There was a time in our breed history when brindles cropped up more frequently than they do now. Brindle is not a recognized color in the Aussie breed standard. It crops up with low frequency in ranch and working Aussies who have brindled tan points, and I now have an example of one. If anyone else has a photo of an Aussie known to be purebred with either all over brindling or with brindle in the tan points, I'd be happy to add it here as an example. Brindle was once thought to be located on the E locus, but geneticists now say this allele is located on the K locus. Visually it is a tiger striping pattern such as one sees in Boxers, Whippets, and others. In dogs that have a black gene B the background is yellowish with black stripes. In red dogs bb the background is yellowish with liver stripes. Brindles can also be dilute. In Catahoulas merle can combine with brindle to make a very wild pattern. This would theoretically be possible in an Aussie who was a brindle merle.

To illustrate clearly what brindle looks like, there are two dogs below of different breeds.

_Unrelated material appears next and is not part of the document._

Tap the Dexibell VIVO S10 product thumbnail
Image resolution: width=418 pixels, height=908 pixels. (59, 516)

This is a 5 week old Boxer puppy, photo courtesy of Pam Stephenson. With his short slick coat he illustrates the brindle pattern clearly. It is a vertical tiger striping pattern with chevrons on the spine. It is not indistinct splotches or smudges of color. A brindle Aussie would look very much like this as a newborn when the coat is still very short. His probable genotype is

(ay ay  BB  kbr- mm si si).



This is Snickers, a half Aussie brought into rescue. This is what whole body brindle looks like on a dog with an Aussie type coat. It is a definite tiger striping, though less visually distinct due to the long guard hairs. In dogs with the tan point pattern, brindle appears only in the tan points if Kbr is present. Snickers' probable genotype is ...(A-  B-  kbrk mm S-). If he were (at -) his brindling would be restricted to the area of tan points and the rest of his body would be black.

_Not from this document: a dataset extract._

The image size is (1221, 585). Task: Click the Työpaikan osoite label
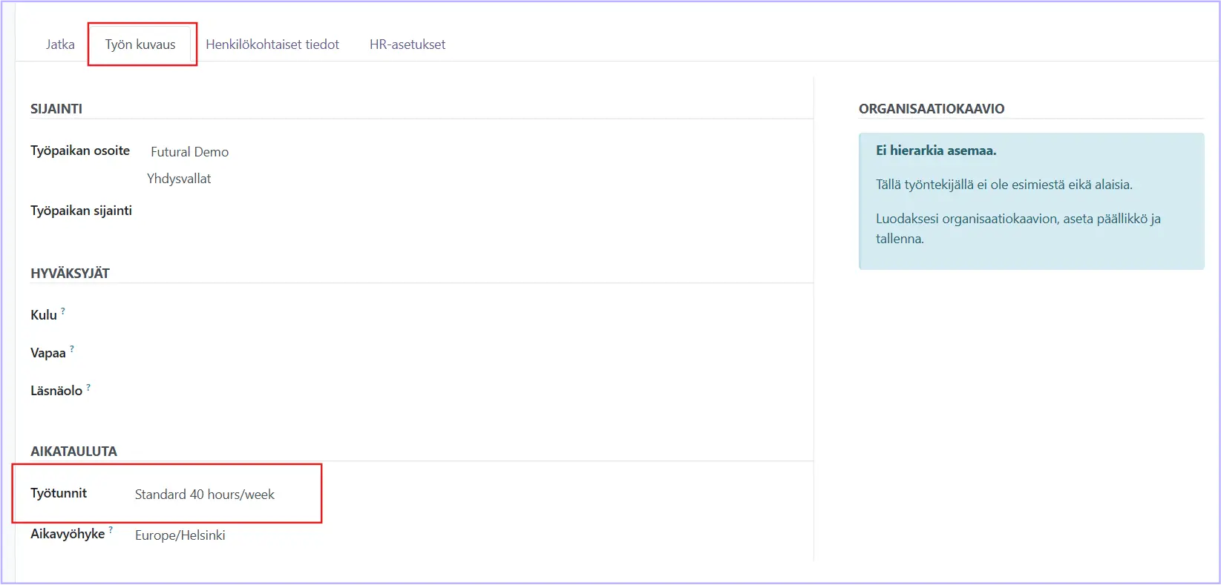(x=80, y=151)
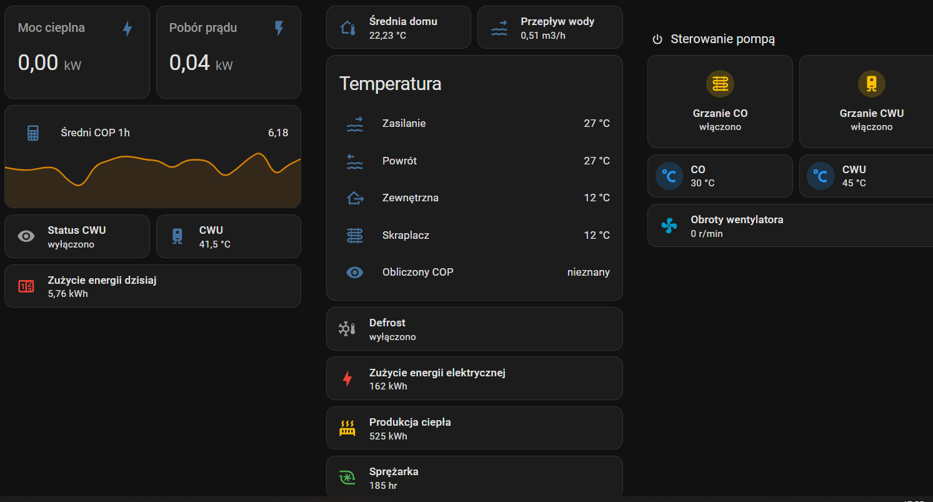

This is an Aussie puppy who is a black tri with brindling in the tan points. These are not random smudges of black like we see in dogs with smutty tan points. These are distinct stripes of black most visible on her legs, shoulder patches, and neck. Since the brindle is restricted to her tan points, her probable genotype is (at at   B-  kbr-   mm  si si). The coverage and placement of brindle is dictated by what is at the A locus. The (at) restricts the brindling to her tan points. A whole body brindle would be (A- kbr-) at these loci.



Here is a photo of the same girl several years later. The brindle pattern is limited to the area of her tan points. The brindling forms vertical black stripes on her legs and it is horizontal on the sides of her face. She also shows some ticking on her toes and throat. This is a registered Aussie from working lines with known parentage. Brindle does occur in low frequency.